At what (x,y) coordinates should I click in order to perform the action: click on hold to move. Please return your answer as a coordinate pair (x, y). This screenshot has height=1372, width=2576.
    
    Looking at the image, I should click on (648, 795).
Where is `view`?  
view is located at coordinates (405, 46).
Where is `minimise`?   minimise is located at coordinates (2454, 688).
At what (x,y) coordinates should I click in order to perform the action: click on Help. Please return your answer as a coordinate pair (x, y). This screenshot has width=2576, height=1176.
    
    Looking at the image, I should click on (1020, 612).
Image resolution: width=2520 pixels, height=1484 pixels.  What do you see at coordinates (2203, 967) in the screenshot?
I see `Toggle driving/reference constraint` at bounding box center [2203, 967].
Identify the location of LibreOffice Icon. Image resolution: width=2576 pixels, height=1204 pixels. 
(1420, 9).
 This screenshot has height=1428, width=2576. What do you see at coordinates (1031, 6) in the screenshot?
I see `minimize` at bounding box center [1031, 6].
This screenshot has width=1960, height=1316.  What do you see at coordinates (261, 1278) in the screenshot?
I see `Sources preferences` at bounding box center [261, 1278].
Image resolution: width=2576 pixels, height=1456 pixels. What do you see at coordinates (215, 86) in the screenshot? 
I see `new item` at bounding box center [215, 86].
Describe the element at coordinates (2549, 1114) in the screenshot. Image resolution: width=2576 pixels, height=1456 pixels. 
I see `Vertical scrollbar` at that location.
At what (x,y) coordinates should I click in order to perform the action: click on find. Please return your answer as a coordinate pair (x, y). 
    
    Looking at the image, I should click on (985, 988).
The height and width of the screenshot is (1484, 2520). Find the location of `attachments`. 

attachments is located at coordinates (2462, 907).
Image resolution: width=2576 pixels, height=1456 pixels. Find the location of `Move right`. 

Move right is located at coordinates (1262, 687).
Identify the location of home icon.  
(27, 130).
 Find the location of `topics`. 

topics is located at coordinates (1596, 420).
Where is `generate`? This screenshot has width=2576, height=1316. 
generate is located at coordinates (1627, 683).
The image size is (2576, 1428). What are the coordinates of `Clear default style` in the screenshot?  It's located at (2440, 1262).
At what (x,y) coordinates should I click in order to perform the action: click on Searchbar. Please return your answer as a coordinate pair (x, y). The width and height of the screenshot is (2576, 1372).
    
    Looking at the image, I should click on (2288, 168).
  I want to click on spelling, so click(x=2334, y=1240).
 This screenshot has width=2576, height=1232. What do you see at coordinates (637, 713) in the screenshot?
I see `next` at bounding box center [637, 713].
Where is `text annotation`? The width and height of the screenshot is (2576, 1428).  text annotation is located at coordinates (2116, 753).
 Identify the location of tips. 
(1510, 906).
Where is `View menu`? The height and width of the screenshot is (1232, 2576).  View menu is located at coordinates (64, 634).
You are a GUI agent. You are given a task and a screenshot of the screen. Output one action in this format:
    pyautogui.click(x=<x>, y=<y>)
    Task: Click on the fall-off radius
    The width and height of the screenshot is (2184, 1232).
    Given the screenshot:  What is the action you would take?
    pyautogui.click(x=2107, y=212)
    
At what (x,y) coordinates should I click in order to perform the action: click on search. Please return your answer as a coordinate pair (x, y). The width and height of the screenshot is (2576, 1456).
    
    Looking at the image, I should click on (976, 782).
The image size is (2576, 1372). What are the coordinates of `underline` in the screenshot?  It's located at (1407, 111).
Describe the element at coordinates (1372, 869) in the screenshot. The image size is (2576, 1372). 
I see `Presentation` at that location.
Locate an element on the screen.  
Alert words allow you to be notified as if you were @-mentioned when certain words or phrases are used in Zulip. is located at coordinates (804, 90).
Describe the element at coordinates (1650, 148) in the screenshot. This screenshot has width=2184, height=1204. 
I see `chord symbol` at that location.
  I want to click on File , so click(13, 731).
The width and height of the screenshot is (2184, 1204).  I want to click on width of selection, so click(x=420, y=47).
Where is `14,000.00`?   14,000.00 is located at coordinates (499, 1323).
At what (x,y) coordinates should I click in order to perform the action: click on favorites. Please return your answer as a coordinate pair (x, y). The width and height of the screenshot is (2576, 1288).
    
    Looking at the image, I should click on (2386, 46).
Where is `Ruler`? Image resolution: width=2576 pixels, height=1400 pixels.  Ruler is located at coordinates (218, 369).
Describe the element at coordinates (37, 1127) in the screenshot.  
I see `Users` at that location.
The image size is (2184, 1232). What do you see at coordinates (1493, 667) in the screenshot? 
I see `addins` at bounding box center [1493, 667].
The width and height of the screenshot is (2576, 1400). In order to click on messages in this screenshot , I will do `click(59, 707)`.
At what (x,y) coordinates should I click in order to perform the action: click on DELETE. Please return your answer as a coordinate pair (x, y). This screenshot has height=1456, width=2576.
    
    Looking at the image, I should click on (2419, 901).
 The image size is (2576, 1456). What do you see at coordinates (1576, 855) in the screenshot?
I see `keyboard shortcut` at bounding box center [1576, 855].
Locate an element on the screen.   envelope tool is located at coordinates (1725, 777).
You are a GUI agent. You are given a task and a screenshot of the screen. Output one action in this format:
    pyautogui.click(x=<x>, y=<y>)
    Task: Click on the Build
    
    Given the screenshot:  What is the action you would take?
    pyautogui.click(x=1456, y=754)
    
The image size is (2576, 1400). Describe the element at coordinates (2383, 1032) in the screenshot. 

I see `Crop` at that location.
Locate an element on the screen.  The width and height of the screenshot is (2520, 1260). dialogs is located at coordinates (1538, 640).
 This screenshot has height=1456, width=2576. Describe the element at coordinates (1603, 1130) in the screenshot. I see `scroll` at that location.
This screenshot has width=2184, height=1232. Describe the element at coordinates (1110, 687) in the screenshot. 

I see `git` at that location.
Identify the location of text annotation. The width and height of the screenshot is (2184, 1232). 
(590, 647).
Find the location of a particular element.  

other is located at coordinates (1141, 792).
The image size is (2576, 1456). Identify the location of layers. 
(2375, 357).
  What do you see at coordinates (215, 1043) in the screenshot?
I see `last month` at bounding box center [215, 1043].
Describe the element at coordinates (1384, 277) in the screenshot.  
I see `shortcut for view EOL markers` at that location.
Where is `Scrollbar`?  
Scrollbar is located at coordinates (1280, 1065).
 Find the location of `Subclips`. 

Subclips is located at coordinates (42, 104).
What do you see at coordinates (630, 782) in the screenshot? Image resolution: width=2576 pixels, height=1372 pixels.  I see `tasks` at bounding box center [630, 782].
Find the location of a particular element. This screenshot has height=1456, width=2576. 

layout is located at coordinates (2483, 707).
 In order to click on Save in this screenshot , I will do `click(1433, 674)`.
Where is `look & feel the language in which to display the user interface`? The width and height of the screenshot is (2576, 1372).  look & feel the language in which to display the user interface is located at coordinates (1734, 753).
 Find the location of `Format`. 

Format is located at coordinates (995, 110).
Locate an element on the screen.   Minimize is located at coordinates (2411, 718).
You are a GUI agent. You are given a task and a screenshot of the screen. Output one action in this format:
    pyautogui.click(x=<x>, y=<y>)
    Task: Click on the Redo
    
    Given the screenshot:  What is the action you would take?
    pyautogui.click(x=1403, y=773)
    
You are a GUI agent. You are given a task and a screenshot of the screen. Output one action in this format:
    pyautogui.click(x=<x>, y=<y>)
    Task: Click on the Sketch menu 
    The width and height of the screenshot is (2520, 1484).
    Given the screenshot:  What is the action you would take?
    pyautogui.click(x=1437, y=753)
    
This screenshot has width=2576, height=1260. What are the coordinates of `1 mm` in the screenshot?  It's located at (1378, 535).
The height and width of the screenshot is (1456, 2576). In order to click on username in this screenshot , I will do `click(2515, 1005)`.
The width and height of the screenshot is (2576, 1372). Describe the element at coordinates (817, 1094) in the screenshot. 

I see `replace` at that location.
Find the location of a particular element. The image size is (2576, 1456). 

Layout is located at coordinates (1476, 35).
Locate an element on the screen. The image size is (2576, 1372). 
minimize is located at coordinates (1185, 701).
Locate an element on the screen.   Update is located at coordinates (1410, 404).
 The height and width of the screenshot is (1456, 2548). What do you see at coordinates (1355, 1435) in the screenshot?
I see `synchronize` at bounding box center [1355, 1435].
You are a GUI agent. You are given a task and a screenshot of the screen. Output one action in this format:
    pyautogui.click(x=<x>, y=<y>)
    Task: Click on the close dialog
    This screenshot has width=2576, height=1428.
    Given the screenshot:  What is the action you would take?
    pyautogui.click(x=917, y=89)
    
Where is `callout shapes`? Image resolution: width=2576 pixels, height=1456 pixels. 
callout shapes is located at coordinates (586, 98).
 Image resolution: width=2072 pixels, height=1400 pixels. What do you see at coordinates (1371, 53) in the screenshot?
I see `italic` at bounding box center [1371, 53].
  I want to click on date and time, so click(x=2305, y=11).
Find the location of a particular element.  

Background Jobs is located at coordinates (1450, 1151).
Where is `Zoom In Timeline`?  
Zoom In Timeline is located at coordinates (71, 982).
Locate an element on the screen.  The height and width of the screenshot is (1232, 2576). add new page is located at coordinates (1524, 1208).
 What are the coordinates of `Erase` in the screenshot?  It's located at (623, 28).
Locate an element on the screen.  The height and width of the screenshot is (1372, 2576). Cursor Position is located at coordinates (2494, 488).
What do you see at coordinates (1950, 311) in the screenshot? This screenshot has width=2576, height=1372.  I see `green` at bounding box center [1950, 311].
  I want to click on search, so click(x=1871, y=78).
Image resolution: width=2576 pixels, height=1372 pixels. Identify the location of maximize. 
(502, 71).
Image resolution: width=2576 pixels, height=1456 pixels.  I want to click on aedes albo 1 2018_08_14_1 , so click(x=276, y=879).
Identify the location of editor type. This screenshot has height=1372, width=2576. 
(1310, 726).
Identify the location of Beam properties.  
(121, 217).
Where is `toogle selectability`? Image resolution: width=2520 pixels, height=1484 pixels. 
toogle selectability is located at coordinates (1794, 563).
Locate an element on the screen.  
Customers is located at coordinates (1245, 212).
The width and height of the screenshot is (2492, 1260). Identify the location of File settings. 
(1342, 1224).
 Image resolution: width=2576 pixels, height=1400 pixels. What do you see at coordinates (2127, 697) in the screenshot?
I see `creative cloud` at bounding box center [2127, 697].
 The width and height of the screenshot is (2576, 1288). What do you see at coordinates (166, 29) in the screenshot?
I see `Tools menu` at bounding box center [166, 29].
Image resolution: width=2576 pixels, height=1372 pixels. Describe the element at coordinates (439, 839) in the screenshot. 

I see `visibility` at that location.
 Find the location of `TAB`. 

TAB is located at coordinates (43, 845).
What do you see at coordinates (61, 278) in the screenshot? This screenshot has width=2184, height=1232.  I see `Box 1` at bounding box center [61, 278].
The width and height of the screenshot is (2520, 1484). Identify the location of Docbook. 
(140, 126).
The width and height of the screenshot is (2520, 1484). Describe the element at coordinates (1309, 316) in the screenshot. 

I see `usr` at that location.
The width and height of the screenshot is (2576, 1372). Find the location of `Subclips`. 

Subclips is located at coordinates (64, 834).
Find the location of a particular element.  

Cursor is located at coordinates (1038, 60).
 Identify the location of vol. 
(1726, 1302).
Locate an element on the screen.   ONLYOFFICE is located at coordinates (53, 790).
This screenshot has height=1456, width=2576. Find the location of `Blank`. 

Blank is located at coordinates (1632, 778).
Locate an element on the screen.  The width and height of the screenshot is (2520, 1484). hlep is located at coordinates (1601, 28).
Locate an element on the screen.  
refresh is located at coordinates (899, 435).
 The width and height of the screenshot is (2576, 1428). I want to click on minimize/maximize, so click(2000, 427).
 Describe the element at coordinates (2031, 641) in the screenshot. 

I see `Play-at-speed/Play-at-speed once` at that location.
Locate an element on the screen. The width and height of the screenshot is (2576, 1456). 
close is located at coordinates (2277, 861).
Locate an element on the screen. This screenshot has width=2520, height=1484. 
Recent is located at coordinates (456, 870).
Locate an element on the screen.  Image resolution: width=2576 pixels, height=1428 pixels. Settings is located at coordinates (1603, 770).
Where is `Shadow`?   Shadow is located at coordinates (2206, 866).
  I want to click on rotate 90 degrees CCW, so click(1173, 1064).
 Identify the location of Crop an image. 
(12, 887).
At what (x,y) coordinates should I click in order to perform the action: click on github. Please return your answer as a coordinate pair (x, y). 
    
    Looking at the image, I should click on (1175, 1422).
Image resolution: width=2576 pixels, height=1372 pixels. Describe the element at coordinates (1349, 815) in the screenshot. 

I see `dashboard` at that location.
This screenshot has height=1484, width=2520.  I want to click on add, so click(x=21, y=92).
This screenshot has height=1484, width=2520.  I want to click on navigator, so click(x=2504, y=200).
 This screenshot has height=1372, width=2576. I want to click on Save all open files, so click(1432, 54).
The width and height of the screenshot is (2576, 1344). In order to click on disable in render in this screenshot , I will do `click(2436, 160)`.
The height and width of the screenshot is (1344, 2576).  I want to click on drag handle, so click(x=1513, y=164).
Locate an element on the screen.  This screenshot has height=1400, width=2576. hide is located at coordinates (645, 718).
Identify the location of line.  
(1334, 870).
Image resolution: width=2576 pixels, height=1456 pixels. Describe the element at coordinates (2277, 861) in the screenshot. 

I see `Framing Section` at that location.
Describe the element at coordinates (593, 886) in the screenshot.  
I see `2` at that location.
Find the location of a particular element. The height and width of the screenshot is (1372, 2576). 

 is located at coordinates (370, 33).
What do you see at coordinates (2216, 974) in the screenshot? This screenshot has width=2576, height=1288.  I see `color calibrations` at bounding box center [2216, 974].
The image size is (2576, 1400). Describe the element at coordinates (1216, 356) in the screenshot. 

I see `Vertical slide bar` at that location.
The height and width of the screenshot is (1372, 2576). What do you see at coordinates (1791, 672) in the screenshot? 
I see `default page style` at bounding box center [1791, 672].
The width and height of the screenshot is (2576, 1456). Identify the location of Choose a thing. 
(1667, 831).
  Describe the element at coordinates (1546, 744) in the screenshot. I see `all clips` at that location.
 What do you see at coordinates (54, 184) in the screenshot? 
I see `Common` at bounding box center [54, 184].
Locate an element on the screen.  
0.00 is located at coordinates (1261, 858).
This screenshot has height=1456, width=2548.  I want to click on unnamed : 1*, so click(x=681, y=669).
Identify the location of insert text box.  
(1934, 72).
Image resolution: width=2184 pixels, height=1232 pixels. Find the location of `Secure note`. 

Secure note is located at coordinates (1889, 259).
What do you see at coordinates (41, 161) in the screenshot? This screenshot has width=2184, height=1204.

What is asked:
Switch "screenshot" to "image" in the lines starting at the beginning of the entries and ending at the line that contains "coordinates (2454, 688).", leaving everything else unchanged. Give back only those lines.

Final result:
At what (x,y) coordinates should I click in order to perform the action: click on hold to move. Please return your answer as a coordinate pair (x, y). This image has height=1372, width=2576.
    
    Looking at the image, I should click on (648, 795).
Where is `view`?  
view is located at coordinates (405, 46).
Where is `minimise`?   minimise is located at coordinates (2454, 688).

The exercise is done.